__INSTRUCTIONS FOR THE TASK__:
Pull out every line with the word "BRACCI" from the entries below.

__DATASET RECORDS__:

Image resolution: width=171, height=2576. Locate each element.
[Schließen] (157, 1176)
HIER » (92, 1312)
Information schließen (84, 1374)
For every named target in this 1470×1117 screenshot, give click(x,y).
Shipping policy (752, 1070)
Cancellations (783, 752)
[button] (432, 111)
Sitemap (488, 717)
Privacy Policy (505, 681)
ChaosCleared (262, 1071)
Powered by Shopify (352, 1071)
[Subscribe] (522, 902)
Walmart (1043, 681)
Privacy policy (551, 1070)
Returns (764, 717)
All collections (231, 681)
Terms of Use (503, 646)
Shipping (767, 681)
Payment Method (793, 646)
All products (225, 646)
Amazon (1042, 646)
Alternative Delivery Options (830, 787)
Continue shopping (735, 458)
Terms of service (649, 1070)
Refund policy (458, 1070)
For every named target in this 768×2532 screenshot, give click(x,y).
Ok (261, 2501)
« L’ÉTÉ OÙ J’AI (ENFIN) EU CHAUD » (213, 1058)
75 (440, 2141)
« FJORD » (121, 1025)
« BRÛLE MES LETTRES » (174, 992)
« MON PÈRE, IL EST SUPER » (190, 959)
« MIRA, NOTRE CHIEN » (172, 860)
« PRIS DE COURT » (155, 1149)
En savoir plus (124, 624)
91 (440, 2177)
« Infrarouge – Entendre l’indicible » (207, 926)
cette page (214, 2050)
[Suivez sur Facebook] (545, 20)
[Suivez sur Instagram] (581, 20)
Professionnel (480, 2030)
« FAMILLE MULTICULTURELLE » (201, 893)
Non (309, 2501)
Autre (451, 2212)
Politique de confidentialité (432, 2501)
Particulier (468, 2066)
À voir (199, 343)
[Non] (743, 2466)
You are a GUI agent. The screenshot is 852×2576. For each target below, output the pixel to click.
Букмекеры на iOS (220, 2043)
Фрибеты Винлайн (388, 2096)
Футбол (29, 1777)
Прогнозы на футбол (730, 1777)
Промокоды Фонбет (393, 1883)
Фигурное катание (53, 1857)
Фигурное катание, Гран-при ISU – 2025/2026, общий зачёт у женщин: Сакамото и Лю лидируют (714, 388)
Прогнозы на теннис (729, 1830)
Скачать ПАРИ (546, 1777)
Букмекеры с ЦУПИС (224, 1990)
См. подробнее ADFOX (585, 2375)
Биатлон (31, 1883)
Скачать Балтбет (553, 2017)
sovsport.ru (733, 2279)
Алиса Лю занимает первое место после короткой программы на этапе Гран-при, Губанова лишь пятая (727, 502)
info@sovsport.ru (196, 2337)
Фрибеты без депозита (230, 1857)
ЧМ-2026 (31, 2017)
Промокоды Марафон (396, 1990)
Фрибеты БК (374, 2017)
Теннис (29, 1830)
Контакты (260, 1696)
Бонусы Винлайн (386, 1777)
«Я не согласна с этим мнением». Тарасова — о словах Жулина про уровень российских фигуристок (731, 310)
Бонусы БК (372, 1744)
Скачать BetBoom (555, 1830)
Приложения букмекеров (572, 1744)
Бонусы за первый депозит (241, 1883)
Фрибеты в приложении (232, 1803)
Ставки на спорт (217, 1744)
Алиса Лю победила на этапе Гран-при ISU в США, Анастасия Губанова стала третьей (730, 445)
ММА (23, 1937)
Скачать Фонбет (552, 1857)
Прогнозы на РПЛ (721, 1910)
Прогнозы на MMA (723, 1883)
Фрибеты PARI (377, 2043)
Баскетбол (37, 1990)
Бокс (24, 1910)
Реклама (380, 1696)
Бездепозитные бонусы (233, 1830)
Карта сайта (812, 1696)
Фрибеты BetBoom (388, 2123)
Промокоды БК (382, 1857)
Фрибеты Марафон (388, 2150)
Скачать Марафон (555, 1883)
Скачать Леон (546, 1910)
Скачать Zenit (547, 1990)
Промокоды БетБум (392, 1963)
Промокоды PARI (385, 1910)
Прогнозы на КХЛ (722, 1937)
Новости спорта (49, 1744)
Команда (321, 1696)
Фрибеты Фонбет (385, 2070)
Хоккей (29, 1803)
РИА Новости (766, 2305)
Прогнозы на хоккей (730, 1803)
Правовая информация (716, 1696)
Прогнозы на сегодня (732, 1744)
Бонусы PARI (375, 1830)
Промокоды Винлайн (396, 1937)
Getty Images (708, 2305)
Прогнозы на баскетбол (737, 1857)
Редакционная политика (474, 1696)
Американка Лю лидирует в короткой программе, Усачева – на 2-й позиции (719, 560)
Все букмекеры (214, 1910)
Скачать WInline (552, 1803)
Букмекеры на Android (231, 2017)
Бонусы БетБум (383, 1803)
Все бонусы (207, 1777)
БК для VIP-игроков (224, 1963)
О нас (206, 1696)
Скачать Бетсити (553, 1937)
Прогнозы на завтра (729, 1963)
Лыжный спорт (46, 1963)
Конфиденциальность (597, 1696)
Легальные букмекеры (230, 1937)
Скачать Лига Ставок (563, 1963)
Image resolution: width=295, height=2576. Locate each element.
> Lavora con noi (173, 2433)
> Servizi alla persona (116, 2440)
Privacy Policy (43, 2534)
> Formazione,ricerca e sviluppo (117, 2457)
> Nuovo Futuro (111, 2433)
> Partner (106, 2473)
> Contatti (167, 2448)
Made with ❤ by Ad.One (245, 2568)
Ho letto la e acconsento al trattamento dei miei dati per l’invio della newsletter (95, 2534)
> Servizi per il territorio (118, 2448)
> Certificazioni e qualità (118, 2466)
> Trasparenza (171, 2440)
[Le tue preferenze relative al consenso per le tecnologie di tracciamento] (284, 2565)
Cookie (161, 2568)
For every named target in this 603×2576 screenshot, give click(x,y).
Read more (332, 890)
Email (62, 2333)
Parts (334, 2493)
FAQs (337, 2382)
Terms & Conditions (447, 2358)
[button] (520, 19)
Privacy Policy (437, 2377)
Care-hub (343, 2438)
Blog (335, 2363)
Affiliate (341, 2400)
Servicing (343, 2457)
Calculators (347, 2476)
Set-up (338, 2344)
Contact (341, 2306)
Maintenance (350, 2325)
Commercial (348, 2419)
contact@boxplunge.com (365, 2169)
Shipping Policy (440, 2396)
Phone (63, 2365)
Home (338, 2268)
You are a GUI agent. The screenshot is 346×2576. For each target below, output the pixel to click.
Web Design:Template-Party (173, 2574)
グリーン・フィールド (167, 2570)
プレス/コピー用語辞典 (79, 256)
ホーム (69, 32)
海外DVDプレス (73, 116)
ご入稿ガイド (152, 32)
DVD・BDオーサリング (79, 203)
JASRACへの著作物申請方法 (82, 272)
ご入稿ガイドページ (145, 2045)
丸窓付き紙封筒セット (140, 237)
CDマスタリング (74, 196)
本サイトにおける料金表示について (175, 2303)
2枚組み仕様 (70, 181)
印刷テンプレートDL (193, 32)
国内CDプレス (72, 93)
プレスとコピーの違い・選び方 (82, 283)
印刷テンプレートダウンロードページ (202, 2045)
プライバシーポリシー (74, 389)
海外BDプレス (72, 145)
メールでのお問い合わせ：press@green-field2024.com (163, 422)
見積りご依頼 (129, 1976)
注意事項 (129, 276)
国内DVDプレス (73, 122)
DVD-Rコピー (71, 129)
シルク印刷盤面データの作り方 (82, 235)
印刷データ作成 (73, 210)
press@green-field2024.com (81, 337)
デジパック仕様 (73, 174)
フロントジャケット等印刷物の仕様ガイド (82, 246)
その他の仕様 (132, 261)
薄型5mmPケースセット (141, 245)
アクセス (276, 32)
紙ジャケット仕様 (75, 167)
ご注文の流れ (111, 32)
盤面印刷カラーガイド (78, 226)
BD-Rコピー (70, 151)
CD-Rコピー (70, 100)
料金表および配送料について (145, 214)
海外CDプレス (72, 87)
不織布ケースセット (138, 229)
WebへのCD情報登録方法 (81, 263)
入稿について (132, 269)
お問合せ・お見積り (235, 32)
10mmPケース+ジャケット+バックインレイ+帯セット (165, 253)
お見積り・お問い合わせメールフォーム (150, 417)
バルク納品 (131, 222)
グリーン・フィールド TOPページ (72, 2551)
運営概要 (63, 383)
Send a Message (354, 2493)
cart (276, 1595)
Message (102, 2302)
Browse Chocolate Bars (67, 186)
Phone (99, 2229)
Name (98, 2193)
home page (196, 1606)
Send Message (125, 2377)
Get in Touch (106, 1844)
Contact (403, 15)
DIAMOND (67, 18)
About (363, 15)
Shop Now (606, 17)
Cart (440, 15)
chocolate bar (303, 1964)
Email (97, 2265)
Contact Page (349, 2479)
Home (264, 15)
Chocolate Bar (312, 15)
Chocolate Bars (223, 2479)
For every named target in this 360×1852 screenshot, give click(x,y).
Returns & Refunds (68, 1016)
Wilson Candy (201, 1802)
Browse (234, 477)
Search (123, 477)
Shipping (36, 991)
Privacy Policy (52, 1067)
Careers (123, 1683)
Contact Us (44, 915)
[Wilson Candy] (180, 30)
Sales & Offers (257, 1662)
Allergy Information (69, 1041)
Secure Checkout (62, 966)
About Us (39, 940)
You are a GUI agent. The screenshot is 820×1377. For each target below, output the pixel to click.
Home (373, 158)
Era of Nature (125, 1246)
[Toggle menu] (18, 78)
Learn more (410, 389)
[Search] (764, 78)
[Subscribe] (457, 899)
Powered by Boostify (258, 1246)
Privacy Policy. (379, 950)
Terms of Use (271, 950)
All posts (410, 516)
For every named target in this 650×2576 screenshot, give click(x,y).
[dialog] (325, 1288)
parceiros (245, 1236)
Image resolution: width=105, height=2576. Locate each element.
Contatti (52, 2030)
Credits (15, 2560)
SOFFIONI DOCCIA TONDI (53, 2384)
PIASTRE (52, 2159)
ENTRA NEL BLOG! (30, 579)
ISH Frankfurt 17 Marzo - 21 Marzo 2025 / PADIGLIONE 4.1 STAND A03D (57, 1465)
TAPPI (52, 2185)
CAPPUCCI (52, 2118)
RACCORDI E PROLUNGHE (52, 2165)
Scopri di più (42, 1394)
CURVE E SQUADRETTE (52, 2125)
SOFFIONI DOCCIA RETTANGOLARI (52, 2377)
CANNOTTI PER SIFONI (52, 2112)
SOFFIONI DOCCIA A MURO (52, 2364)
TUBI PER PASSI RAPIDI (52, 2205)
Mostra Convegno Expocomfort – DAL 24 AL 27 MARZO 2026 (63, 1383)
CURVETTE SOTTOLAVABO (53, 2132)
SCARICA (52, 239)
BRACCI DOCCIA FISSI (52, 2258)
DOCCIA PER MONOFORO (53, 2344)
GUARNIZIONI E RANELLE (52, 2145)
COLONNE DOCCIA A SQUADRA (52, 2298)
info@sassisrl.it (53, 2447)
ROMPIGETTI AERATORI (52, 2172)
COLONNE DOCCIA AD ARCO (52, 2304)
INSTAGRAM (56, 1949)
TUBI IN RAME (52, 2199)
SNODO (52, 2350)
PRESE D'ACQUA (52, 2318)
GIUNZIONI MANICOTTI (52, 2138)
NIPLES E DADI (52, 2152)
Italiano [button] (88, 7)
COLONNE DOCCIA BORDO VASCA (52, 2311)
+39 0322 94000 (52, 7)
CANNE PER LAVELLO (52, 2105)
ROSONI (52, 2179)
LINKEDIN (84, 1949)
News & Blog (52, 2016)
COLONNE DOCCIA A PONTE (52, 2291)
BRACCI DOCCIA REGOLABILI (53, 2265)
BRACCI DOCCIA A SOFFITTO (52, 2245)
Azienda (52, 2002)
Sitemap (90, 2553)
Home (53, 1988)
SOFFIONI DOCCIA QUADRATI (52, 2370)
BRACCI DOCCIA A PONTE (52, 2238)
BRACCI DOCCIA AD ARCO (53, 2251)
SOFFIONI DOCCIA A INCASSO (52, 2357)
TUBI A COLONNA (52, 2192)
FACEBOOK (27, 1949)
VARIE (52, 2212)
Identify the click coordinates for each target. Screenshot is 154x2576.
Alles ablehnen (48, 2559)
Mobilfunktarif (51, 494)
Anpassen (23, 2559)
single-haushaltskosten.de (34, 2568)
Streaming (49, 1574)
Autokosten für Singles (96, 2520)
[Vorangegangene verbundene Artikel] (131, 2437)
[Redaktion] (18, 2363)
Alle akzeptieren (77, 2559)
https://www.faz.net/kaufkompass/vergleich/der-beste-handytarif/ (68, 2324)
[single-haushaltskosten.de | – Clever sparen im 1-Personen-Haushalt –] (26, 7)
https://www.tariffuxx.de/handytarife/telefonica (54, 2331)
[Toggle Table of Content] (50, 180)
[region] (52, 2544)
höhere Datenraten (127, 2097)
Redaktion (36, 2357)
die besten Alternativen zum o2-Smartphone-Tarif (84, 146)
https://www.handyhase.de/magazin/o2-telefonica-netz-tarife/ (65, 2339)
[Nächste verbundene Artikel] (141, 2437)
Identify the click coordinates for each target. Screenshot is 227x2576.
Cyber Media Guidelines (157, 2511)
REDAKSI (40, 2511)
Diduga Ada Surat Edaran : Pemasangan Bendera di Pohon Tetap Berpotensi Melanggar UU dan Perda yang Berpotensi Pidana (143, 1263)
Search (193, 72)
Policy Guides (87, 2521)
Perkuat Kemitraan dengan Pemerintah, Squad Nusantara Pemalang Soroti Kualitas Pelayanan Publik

__RESPONSE AREA__:
BRACCI DOCCIA FISSI (52, 2258)
BRACCI DOCCIA REGOLABILI (53, 2265)
BRACCI DOCCIA A SOFFITTO (52, 2245)
BRACCI DOCCIA A PONTE (52, 2238)
BRACCI DOCCIA AD ARCO (53, 2251)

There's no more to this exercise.